身体が勝手に動き、玄関へとダッシュする。
ただ女の子が泣いているだけだ。
いや、違う。そうじゃない。何かが違う。
今、この扉を開けなければきっと後悔する。間違いなく後悔する。
確証はない。開けたことに後悔するかもしれない。扉を開けることは間違いなのかもしれない。優希は、玄関扉のノブに伸ばした手を一瞬止める。だが、開けるべきだと考えを振り払うように首を振る。
靴を履き玄関扉に手をかけ押していく。やけに扉が重く両手で体重をかけてやっとの思いで少し開けることに成功した。履いたと思っていた靴は、踵が顔を出したままで転びそうになった。そんなことはお構いなしと優希は、勢いよく玄関扉を押し開け外へ出た。とたんに、閃光が目を貫く。
眩しい!
目が……。すべての景色が真っ白になった。なにも見えない。
ん?
聞こえる。耳が痛い。やめてくれ、泣かないでくれ。お願いだよ。なんでそんなに泣くんだよ。やめてくれよ、お願いだから……。優希は必死に手で振り払う。鳴き声が消え去るわけでもないのにただただ手を振り払う。真っ白なスクリーンが突然真っ黒になり、じわりじわりと赤、緑、青の光の点滅が襲い掛かってきた。繰り返しなんども振り払おうとしても、赤、緑、青の光は攻撃してくる。いや、それは錯覚かもしれない。攻撃などしていないのかもしれない。
やめてくれ、やめてくれ。
チカチカ色つきの電球が暗闇の中、いたるところに点灯しては消え、また点灯する。赤、緑、青がついたり消えたりしながらグルグル回る。色つきの電球は、次第に輝きを失い、いつしかなにも見えない闇と化した。幻覚だったのだろうか。酸欠になってしまったのかどうにも頭がぼんやりする。呼吸を早めて酸素を取り込もうと息をした。闇がまだ続いている。

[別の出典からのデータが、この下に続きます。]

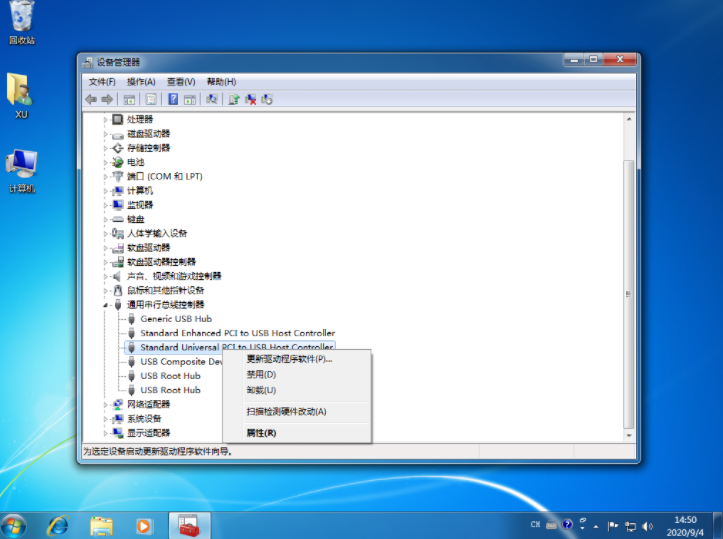
Task: Click the Windows Media Player taskbar icon
Action: tap(144, 524)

身体中の血流が速さを増していく。心臓のポンプは大忙しだ。酸素を送れ、早く送れと赤血球が険しい顔して酸素を運ぶのがわかる。
見えるわけじゃないのに、なんだか血管の中が透けている気がした。その血管に、なにかが映りこんだ気がした。
後ろに、誰かいる? 気配を感じる。
「おまえは、優希じゃない……そうだろ、基弥じゃないか」
優希は耳を塞いだ。違う、違うと何度も心の中で繰り返す。目の前の闇が、微かに動きを見せた。
人?
目の前に、優希と同じ顔がもうひとりいた。ありえない。
「僕におくれ、その身体……僕におくれ……」
「わぁーーー」
優希は耳を押し込めるだけ押し込み、力いっぱい塞いだ。なのに、今度は泣き声が聞こえてきた。針ほどの隙間を掻い潜って、泣き声は聞こえてきた。

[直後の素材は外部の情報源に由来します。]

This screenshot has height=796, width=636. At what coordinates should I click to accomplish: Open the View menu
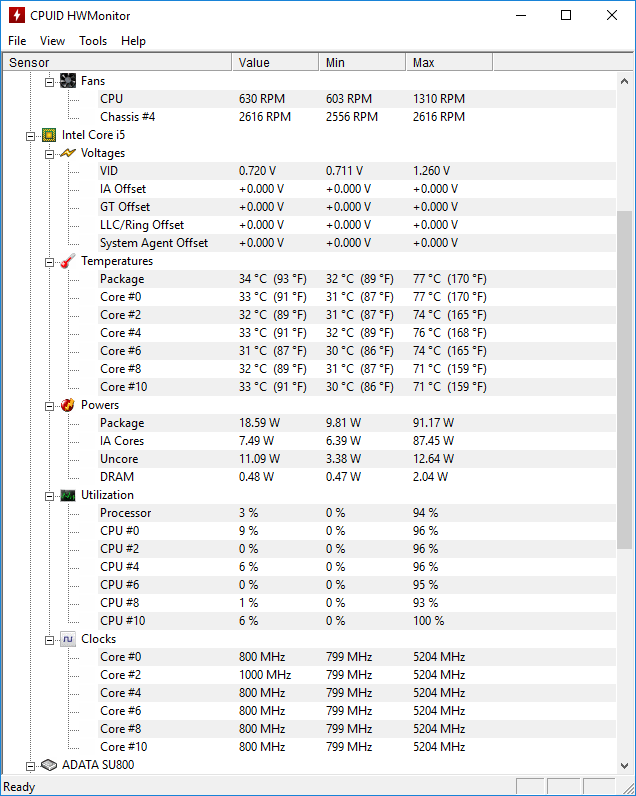click(x=52, y=41)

泣き声と同調するように、ドクンドクンと胸が騒ぎ立て始め、優希は頭を揺さぶった。胸の奥底はツンツン針で突かれ、どうにもならない痛みが生じる。気が狂いそうだ。やめてくれ、やめてくれよ。
そう呟いたとき、一気に潮が引いていくのを感じた。自分と同じ顔の基弥もおらず、声も、誰かの泣き声も聞こえない。静けさがあたりを包み込んでいく。まるで、細波も立たない湖面を眺めているみたいな安らかな気持ちが落ちてくる。だが、すぐに鳥肌が立った。
湖面がざわつき始め、波風を立てる。安らぎは訪れないのだろうか。項垂れるしかなかった。なにも見てはいけない、聞いてもいけない。ダメだ、心を乗っ取られてしまう。
ポチャンと心の湖面に雫が落ちた気がした。
波紋はユラリユラリと細波をたて心の奥へと圧力を掛け続ける。優希はつい見てしまった。目の前に揺れる湖面を。もしかしたら心が静まるかもしれない。あの細波は自分の心の一部なのかもしれない。
なら、細波を鎮めれば……。
優希は細波を食い入るように見続け波長を合わせ、心を静めようと努めてはみるが、なかなかうまくはいかなかった。
湖面をしっかりみつめ、赤血球や白血球どもの走りをなだらかなものへと説得し始めてみたものの、やはりドキドキは治まらない。見てしまったのはやはり間違いだったのだろうか。そうだとしたら手遅れだ。
なにかが湖面にぼんやり映し出されていく。まさか、また、あいつが……。基弥……とかいっただろうか。あいつが、来るのか?
心の湖面にふと浮かび上がってきたものは、基弥ではなく、父の顔だった。いや、父ではない。いや、父だろうか? 頭がオーバーヒートしそうになる。なにかがおかしい。記憶が乱される。電波妨害を受けた乱れた映像のように、記憶が乱される。後頭部が疼きはじめる。
この記憶は……なに? なんだというんだ?
ありえない記憶が、優希の頭を支配してきた。あれは、父だという記憶が割り込んでくる。優希は否定する。しかし、頭と心が一致しない。もしや、基弥の記憶なのか、これは……。耳を貫く雑音が頭にズンと押し寄せてきた。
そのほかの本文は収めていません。